# 500 hot showers from one small compost pile



## rhrobert (Apr 27, 2009)

One heck of an idea, think I'll give this a try.


----------



## Sonnyjim (Sep 17, 2009)

Very interesting concept. Compost piles can get quite hot, I'm surprised the heat didn't affect the dexterity of the hose itself. This would certainly be something to consider if you had that ammount of compost at disposal.


----------



## *Andi (Nov 8, 2009)

I agree ... interesting.

Thanks for posting.


----------



## twolilfishies (Dec 6, 2009)

awseome idea! thanks for posting!


----------



## Al-Thi'b (Jan 6, 2010)

Still the problem that a compost heap can be smelt from afar.


----------



## bunkerbob (Sep 29, 2009)

Al-Thi'b said:


> Still the problem that a compost heap can be smelt from afar.

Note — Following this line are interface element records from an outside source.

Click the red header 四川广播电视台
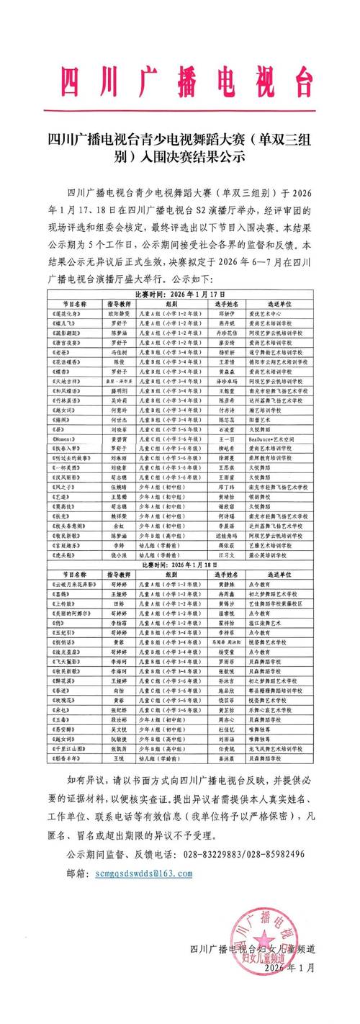179,80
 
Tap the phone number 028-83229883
219,854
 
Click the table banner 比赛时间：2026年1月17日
180,294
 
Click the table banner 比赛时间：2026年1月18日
180,565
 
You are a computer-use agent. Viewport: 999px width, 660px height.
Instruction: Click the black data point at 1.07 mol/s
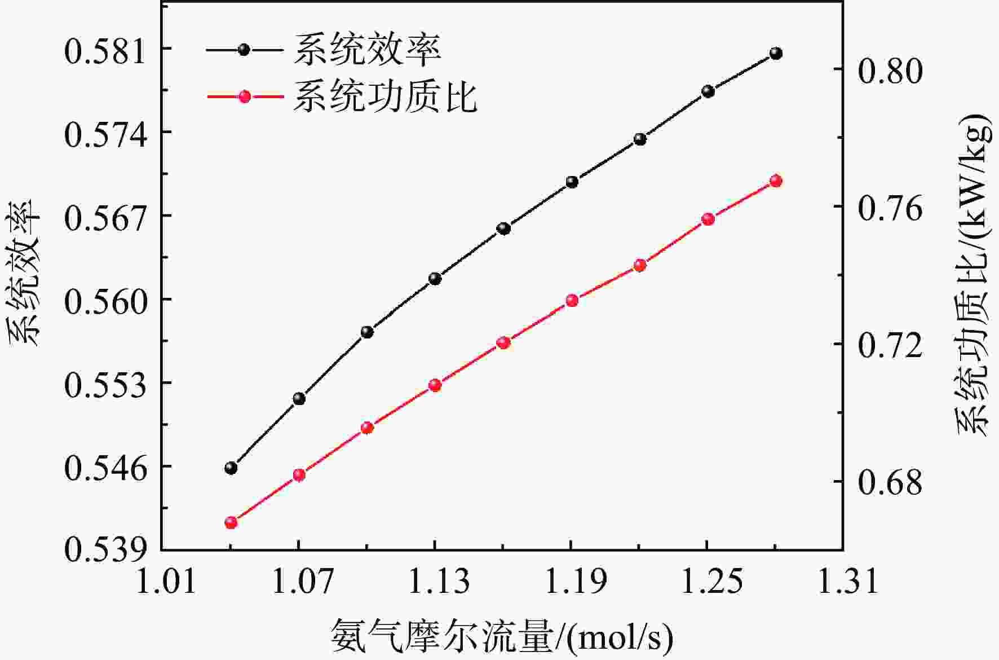point(299,399)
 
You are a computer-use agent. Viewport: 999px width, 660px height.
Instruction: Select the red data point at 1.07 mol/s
point(299,475)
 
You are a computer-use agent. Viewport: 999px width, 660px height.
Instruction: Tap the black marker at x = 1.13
point(435,279)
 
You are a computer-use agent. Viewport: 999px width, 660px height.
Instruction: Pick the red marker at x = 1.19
point(572,301)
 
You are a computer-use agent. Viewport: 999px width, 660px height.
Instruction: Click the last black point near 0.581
point(776,54)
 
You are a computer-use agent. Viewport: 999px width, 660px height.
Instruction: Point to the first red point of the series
point(231,523)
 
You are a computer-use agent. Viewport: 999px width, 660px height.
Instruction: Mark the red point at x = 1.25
point(708,219)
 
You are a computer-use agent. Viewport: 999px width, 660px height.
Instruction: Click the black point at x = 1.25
point(708,91)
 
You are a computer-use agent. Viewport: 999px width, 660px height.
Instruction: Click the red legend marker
point(244,96)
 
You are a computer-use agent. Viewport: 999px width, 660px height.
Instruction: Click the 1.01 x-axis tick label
point(166,581)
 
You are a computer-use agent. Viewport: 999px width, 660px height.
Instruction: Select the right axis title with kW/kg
point(973,275)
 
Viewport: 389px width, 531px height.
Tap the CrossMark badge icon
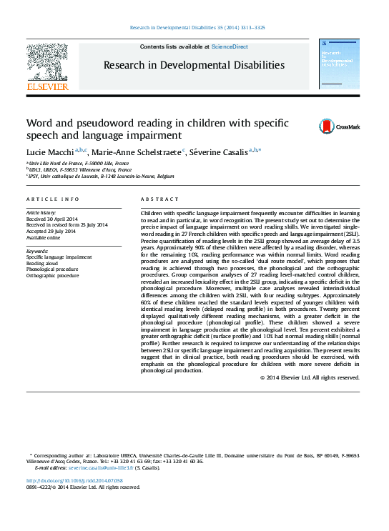(307, 126)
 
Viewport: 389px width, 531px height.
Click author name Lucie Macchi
(51, 152)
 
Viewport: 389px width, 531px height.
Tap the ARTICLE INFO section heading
(52, 199)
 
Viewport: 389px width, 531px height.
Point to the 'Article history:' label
(42, 213)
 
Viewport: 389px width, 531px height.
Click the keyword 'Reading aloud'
(42, 263)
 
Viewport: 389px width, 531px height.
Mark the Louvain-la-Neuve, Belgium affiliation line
(102, 176)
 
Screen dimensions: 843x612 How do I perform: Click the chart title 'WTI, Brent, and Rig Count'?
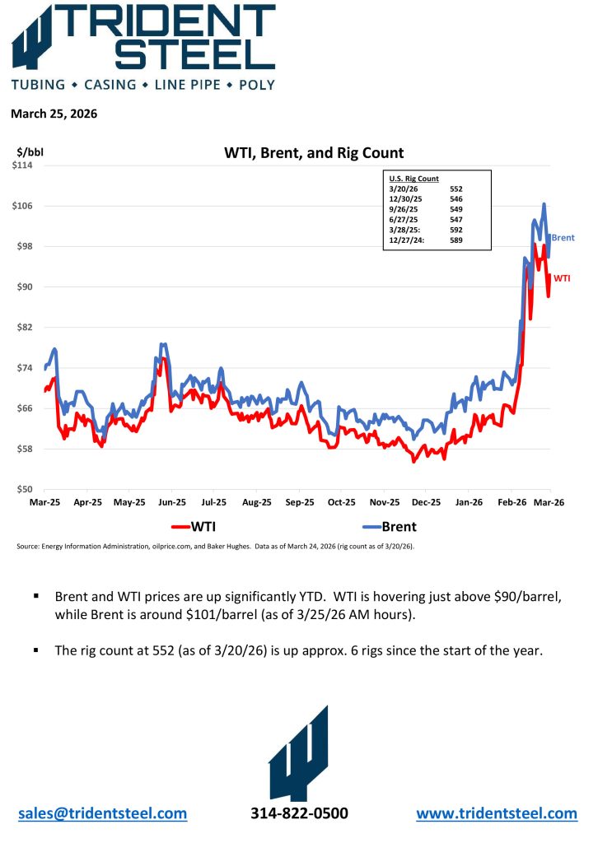pos(314,153)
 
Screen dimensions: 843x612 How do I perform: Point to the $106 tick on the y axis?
pos(27,206)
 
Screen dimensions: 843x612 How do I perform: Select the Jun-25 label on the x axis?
pos(171,501)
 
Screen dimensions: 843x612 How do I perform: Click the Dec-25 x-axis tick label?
pos(426,501)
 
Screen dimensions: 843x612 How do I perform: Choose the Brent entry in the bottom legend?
pos(399,527)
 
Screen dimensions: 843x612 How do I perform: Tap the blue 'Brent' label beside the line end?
pos(563,238)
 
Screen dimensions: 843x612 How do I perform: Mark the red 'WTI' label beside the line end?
pos(561,278)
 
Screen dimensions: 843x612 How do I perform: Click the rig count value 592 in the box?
pos(456,230)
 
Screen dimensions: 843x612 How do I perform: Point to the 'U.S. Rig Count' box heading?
pos(413,179)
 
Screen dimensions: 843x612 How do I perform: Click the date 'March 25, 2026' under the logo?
pos(54,114)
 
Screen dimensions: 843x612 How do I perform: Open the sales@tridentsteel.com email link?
pos(102,813)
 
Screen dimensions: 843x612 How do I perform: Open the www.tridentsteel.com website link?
pos(497,813)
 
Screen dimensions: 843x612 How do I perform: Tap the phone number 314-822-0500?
pos(299,813)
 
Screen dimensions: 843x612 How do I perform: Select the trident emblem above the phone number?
pos(298,753)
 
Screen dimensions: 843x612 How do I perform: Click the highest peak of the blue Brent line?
pos(544,204)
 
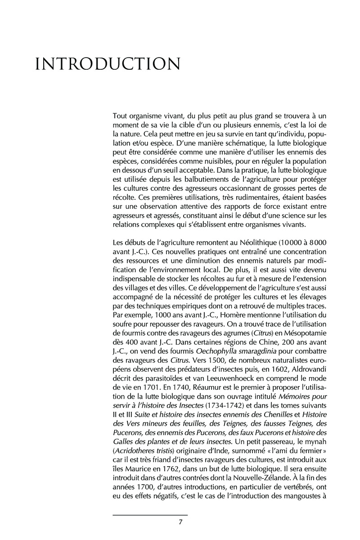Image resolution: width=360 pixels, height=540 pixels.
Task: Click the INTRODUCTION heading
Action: coord(108,64)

Compost piles do not smell. Unless you are putting garbage in them, like grease or meat products, which is a no no. I have had one on going for years, you can put your nose down to them and not detect any bad smell. Matter of fact I think they have a good earthy smell to them.


----------



## Al-Thi'b (Jan 6, 2010)

bunkerbob said:


> Compost piles do not smell. Unless you are putting garbage in them, like grease or meat products, which is a no no. I have had one on going for years, you can put your nose down to them and not detect any bad smell. Matter of fact I think they have a good earthy smell to them.


Soured fruit and/or vegetable remains stick in the humid southern air here and carry decent range.


----------



## Derek (Jan 24, 2011)

Very cool concept, I was thinking of something similar that sits kind of under an overhang of a building that can capture some of the heat.


----------